> [Exercise input]

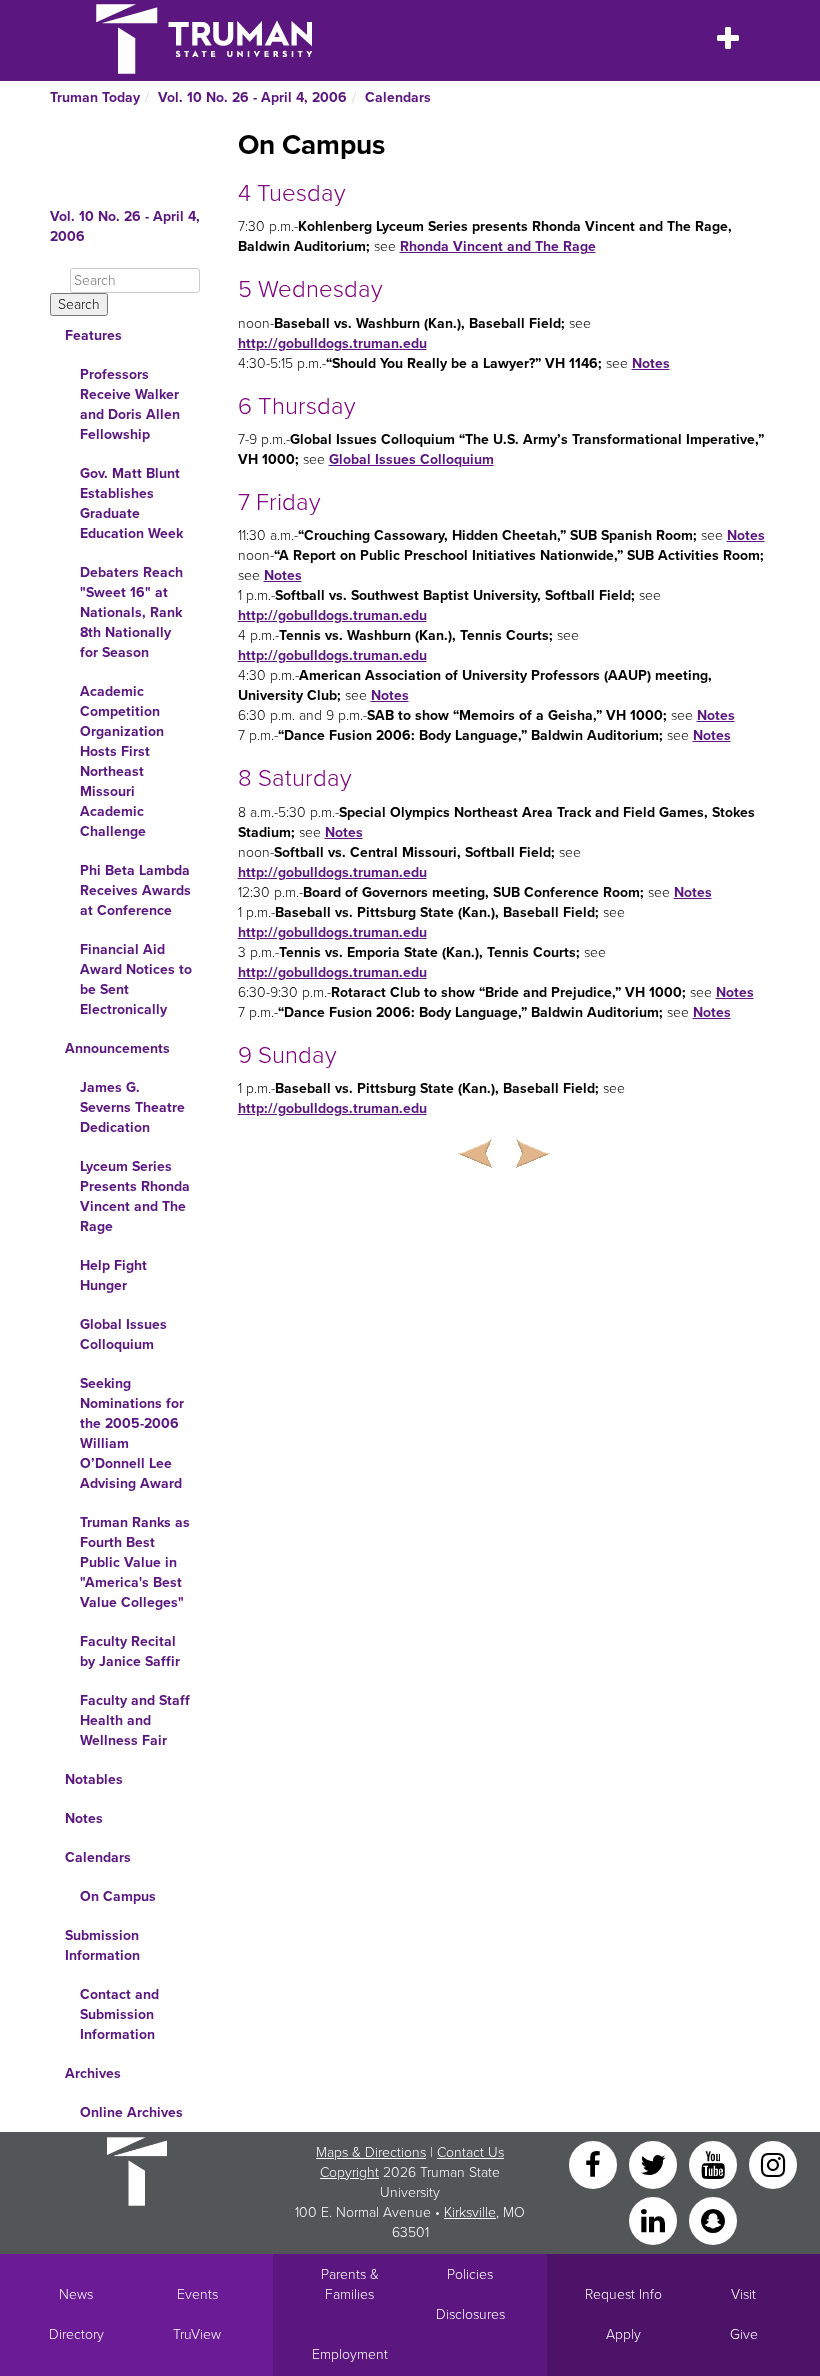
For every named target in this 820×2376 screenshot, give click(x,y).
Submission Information (102, 1945)
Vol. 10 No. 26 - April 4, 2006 (252, 97)
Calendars (398, 97)
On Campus (118, 1896)
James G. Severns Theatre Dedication (132, 1107)
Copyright (349, 2172)
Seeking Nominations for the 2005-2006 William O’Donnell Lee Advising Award (132, 1433)
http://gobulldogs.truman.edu (332, 343)
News (76, 2294)
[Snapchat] (713, 2219)
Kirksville (470, 2212)
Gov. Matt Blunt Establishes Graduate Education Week (131, 503)
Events (197, 2294)
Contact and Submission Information (119, 2014)
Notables (94, 1779)
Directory (76, 2334)
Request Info (623, 2294)
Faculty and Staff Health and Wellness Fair (135, 1720)
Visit (743, 2294)
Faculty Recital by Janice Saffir (130, 1651)
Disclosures (470, 2314)
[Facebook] (595, 2163)
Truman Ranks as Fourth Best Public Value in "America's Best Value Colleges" (135, 1562)
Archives (93, 2073)
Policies (470, 2274)
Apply (623, 2334)
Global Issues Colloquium (123, 1334)
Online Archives (131, 2112)
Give (744, 2334)
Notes (84, 1818)
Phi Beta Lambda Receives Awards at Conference (135, 890)
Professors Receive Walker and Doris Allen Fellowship (130, 404)
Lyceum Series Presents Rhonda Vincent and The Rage (135, 1196)
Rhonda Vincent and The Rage (498, 246)
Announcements (117, 1048)
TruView (197, 2334)
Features (93, 335)
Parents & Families (350, 2284)
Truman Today (95, 97)
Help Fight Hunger (113, 1275)
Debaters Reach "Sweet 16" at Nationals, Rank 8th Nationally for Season (131, 612)
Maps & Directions (371, 2152)
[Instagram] (773, 2163)
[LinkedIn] (655, 2219)
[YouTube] (715, 2163)
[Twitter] (655, 2163)
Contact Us (470, 2152)
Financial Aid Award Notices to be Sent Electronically (136, 979)
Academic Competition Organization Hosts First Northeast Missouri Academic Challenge (122, 761)
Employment (350, 2354)
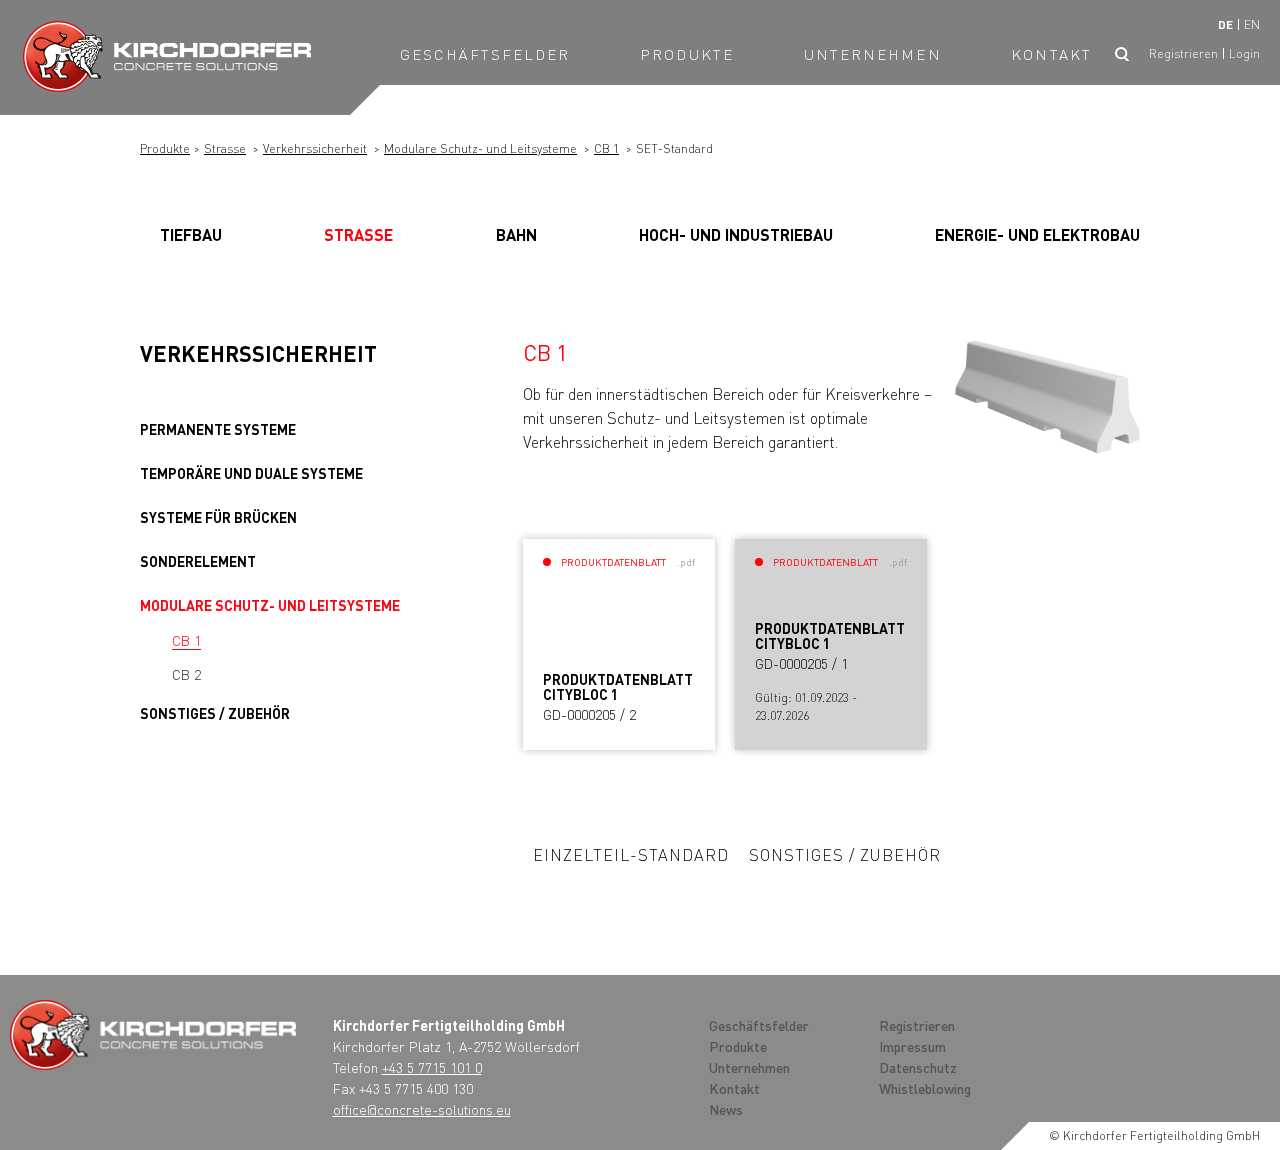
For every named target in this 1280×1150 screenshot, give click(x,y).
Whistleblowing (925, 1088)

> [Work to complete] Retype exactly the lines above, from the one with "Calendars (398, 97)" through the one with "Notes (84, 1818)", inclusive.

> [Result of the task]
Calendars (398, 97)
On Campus (118, 1896)
James G. Severns Theatre Dedication (132, 1107)
Copyright (349, 2172)
Seeking Nominations for the 2005-2006 William O’Donnell Lee Advising Award (132, 1433)
http://gobulldogs.truman.edu (332, 343)
News (76, 2294)
[Snapchat] (713, 2219)
Kirksville (470, 2212)
Gov. Matt Blunt Establishes Graduate Education Week (131, 503)
Events (197, 2294)
Contact and Submission Information (119, 2014)
Notables (94, 1779)
Directory (76, 2334)
Request Info (623, 2294)
Faculty and Staff Health and Wellness Fair (135, 1720)
Visit (743, 2294)
Faculty Recital by Janice Saffir (130, 1651)
Disclosures (470, 2314)
[Facebook] (595, 2163)
Truman Ranks as Fourth Best Public Value in "America's Best Value Colleges" (135, 1562)
Archives (93, 2073)
Policies (470, 2274)
Apply (623, 2334)
Global Issues Colloquium (123, 1334)
Online Archives (131, 2112)
Give (744, 2334)
Notes (84, 1818)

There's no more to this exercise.